Wednesday, March 26, 2014

Too sacred to jest... unless we do it ourselves

Yesterday on my Facebook I shared something that was deemed offensive by a Mormon relative. In fact I shared this http://myinlawsaremormon.tumblr.com/ Here is description of the tumblr, "I'm in a relationship with a former Mormon. Absolutely love his family, but Mormonism bewilders me." It goes through and shows gifs of the user's feelings when visiting the SO's family who happen to be Mormon and the user never was.

That's when it all went down. I was told that I should have only sent this to my fiancee in a private message and that it's offensive when I knew that my family would have seen it. The problem I have with this is they have no problem poking fun at other religions, but everything in their religion is untouchable to outsiders.

My father and mother went off on how the Book of Mormon Musical was offensive. They said it was not right that a gay man can play a Mormon missionary. That is the only argument they have as to why they won't condone it. They refuse to listen to any of the songs and really look at what it is about even after I explained that the musical teaches no false doctrine. They only get their information on the musical from what the leaders of the Mormon faith have to say.
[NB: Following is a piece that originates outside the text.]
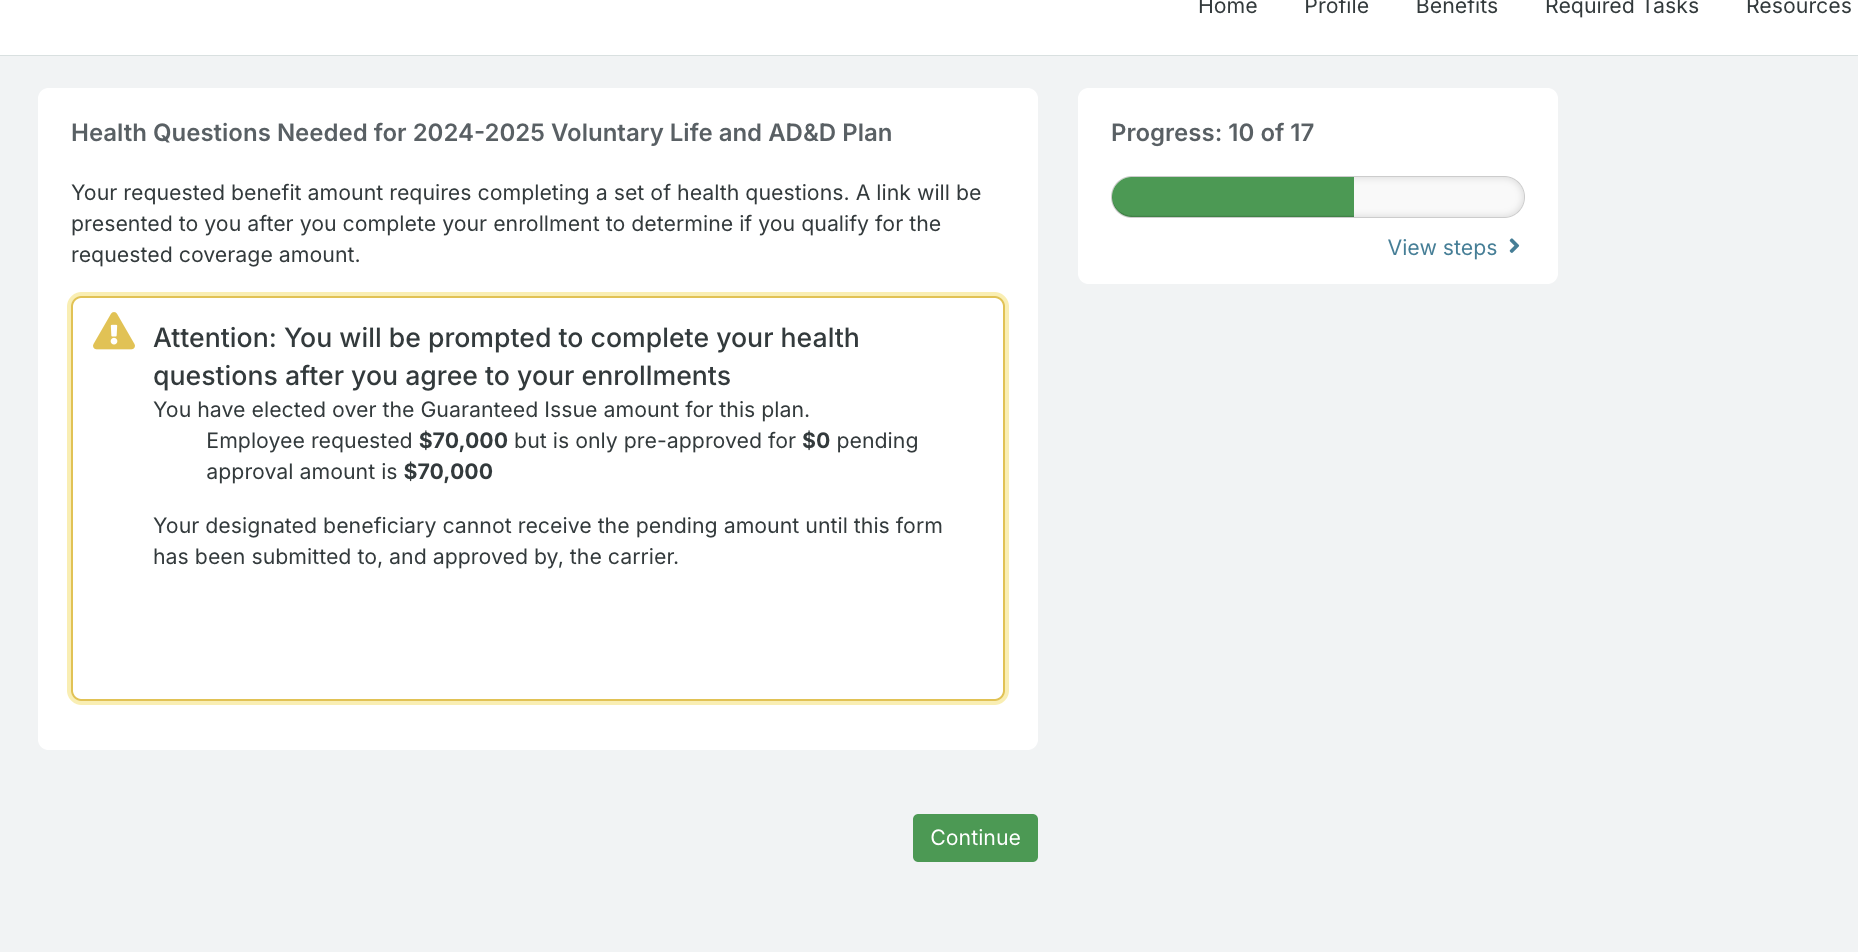Open Required Tasks in the navigation bar

click(1621, 8)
I've never understood how, according to them, poking fun at their religion and culture is offensive. They always bring up how the Muslims need to lighten up when someone uses Mohamed in a cartoon or show, but you can't use Jesus. They're not as extreme as the Muslims to threaten death, but they condemn anything that makes any jest at their religion or culture, except when they poke fun at themselves.

When I was still going to the Mormon church I was more offended by movies like Singles Ward, The RM, and Baptists at Our BBQ. They take some of the most extreme views of the Mormon culture and make it into something that seems normal and acceptable. The sexism that is rampant in Singles Ward is awful. The message in The RM that you are only worth something if you can find a wife is deplorable, but nothing is wrong with those movies.

In all honesty nothing is so sacred that it cannot be made into a jest. That is all it is a joke. Nothing in the tumblr was demeaning. I have witnessed almost every single one of these feelings while visiting my family, but I laugh it off and I move on. Yes, we can all be a little crazy, and if we can't let others and ourselves make fun of that then what do we have left to laugh at?

Thursday, March 20, 2014

Waiting at the doctor's office.

Today while waiting at the doctor's office in the middle of Mormon, Utah; a Missionary-To-Be came in to get his physical before he could send in his papers to find out where he is being sent on his mission. I could tell he was nervous, because who wouldn't be? I looked at him fidget with his papers and thoughts kept streaming through my head.

What was going through my head back then? Were my thoughts the same as his or were they completely different? Is he going out of obligation like me or is he going because he truly feels it's the right thing to do? Do I feel sorry for his situation or do I admire his bravery? (Because going on a mission was probably the hardest thing I have ever done.) Will the mission change his views on the church to make him leave or will it make him a stronger member? There are so many young kids leaving home for 18-24 months. Many things can make impressions on their minds. What ones will he choose to listen to and accept?

If he is going out of obligation how can I reach out and help? And that is when it hit me. There really is not much I can do. Yes I can talk to him. I can reassure him he doesn't need to go, but it wouldn't have stopped me. I would have still gone on my mission. I would have lied to that stranger as I lied to myself. Fear of family and societal pressures will normally outweigh the thought of being free. It took me years to leave. My family still struggles with it, but it gets better as the months go on. What if his family is not as understanding? What if he is like many of my friends who still can't leave the faith because they don't want to lose the ties they have with their families? It's a Catch 22 situation. I know several people who's family would completely shut them out of their lives if they left.

To this young man, I say be strong. My will is with you and so is the will of several others. If by some chance you read this and you are that young man or another in a similar situation stay strong. Give in only as much as you have to. Bending the rules is ok. The guilt you feel will not always be there. The guilt will only control you as much as you let it. Remember that this is but a task in life and grow from it, learn from it, take as much of the good about it with you as you can. And above all look back at your leaders with a strong heart and proclaim you are doing your best. They don't need to know all the details because in reality they are just as scared as you are. A lot of times that brings out a bully (which was what my mission president was). Just remember he is more worried about himself and taking it out on you and others. To those Missionaries-to-be that can reach out to someone, do it; and to those who can't reach out you can do this. You can be strong.